These days, Speech understanding and dialog systems are a global trend and with the advancement of artificial intelligence and deep learning technic, has drawn attention from both academic and business communities. Domain prediction, intent detection and entity extraction or slot filling are the most important parts for intelligent conversational systems. To predict domain, intent and entity various traditional machine learning algorithm such as Bayesian algorithm, Support Vector Machine, Artificial Neural Network along with recent Deep Neural Network technic are used. Most dialog systems process user input in a step-wise or pipelined manner; i.e. first domain is detected, then intent and entity are inferred based on the semantic frames of the detected domain. The pipeline approach, however, has many disadvantages; such as downstream error propagation, creation of multiple predictive models, large user annotated datasets for each domain and lack of information sharing between domain, intent and entity.
To address those issues, this study propose a jointly predictive single deep neural network (DNNs) framework based on Long Short Term Memory (LSTM) with only small user annotated datasets and also investigates the value added by incorporating unlabeled data from user chatting logs into multi domain spoken language understanding (SLU) or Natural Language Understanding (NLU) systems.
Further, it extends the previous literature by benchmarking LSTM against current best practices for domain, intent, and entity detection and also extends the previous literature on semi-supervised learning and its application and implementation in the field of NLU and SLU. Using multi domain datasets and open conversational system datasets in English language, validates a framework that explains and discusses how unlabeled data from various data sources can be incorporated in a jointly trained multi-domain NLU Model to improve model performance with small user annotated examples.
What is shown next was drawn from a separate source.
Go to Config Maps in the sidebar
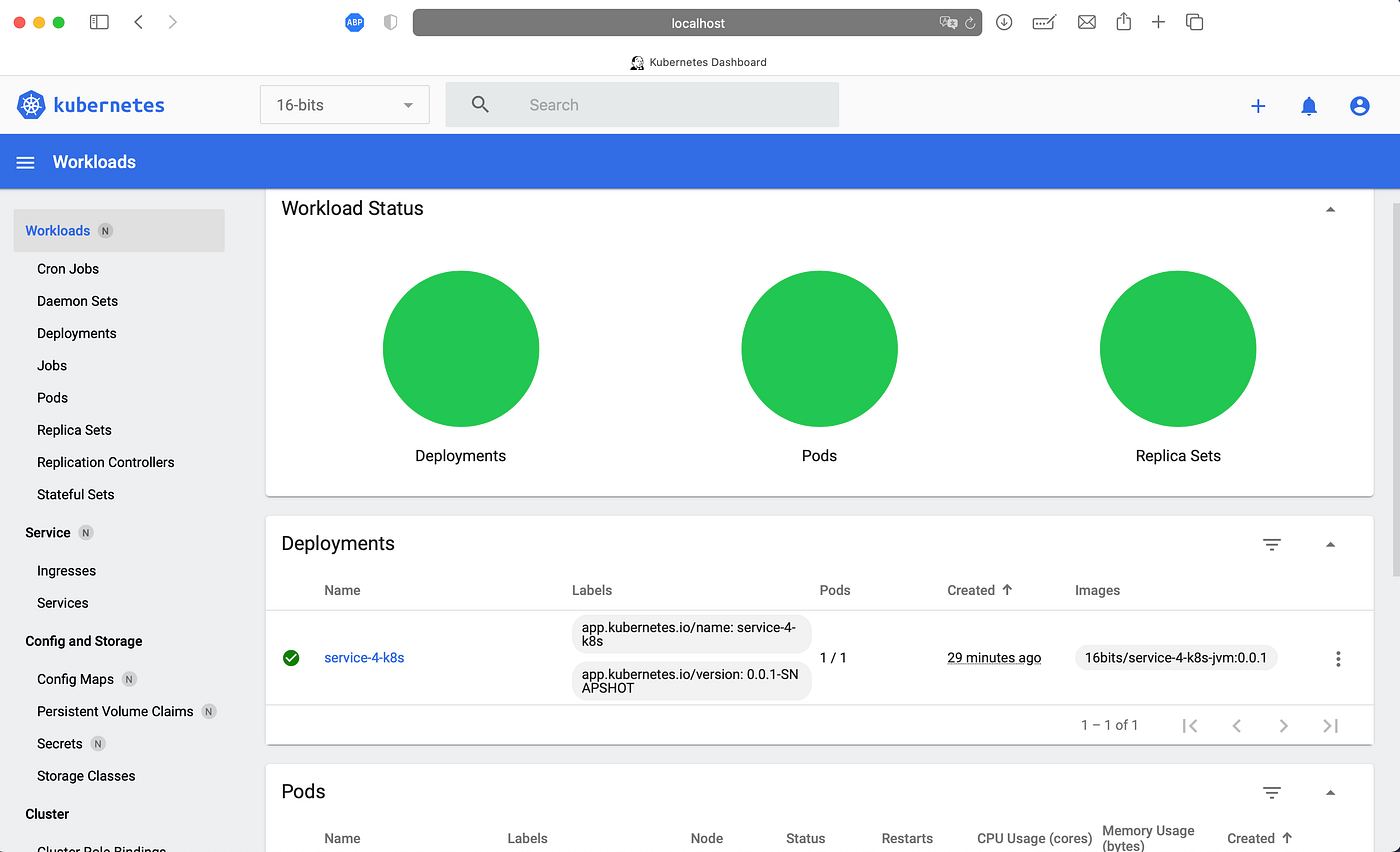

The systematic experimental analysis with open annotated and unannotated utterances for proposed joint frameworks: semi supervised multi domain model (SEMI-MDJM), multi domain joint model with adversarial learning (MDJM-ADV) and semi supervised multi domain adversarial learning (SEMI-MDJM-ADV) models show the improvement in the predictive performance of multi domain joint base model (MDJM). The SEMI-MDJM-ADV and MDJM-ADV models show significant improvement in the predictive performance of domain, intent, and entity of the multi domain joint model in comparison to MDJM.